Prompt: Begin at the line holding "At what coordinates should I click to accomplish: Click" and set down exactly each line through the last one below, omitting pictures. Include nothing else.

· · ·

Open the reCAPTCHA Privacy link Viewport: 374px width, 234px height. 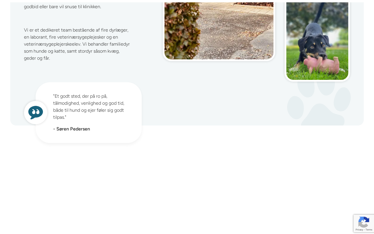(359, 230)
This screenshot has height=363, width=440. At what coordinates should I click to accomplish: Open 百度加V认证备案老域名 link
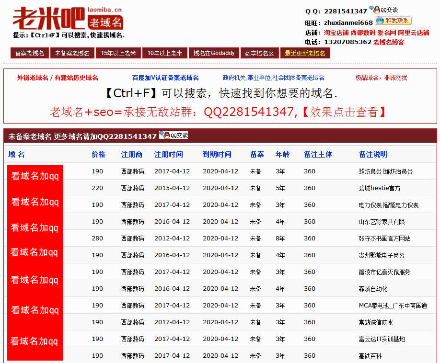click(x=165, y=78)
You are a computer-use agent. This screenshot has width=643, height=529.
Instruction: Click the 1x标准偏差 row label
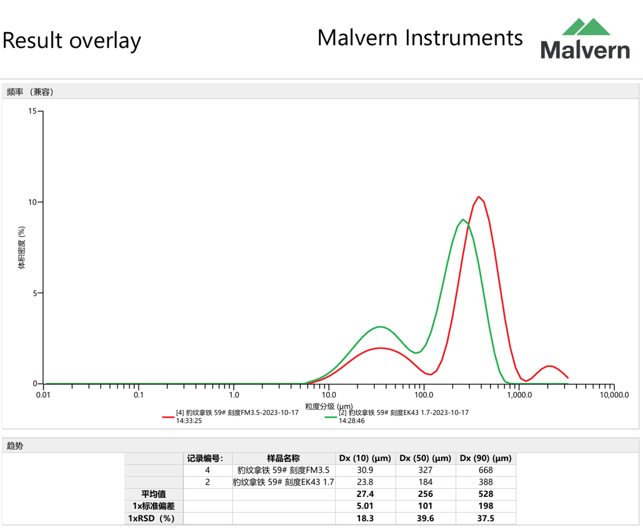click(x=154, y=506)
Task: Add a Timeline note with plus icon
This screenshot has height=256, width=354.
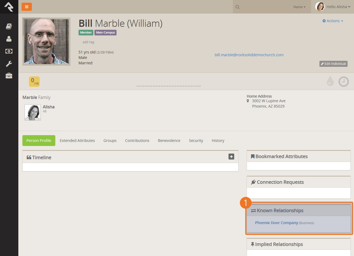Action: 231,157
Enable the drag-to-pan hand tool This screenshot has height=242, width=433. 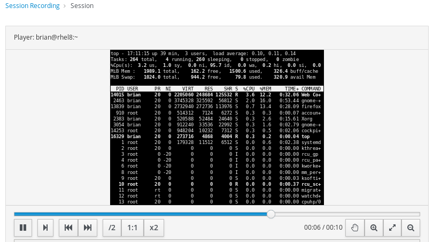point(354,228)
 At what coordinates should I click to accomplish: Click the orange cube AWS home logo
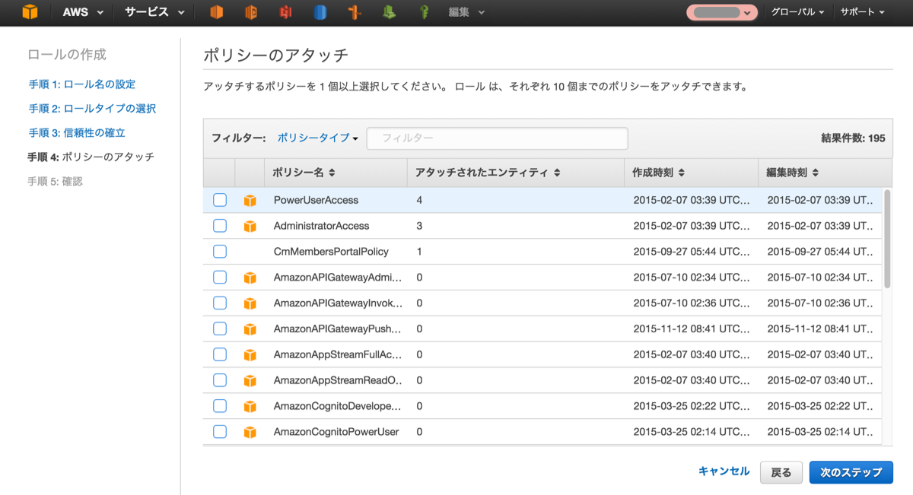point(30,12)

· · ·

Result for this exercise:
 At what coordinates should I click to accomplish: Click the orange cube AWS home logo
point(30,12)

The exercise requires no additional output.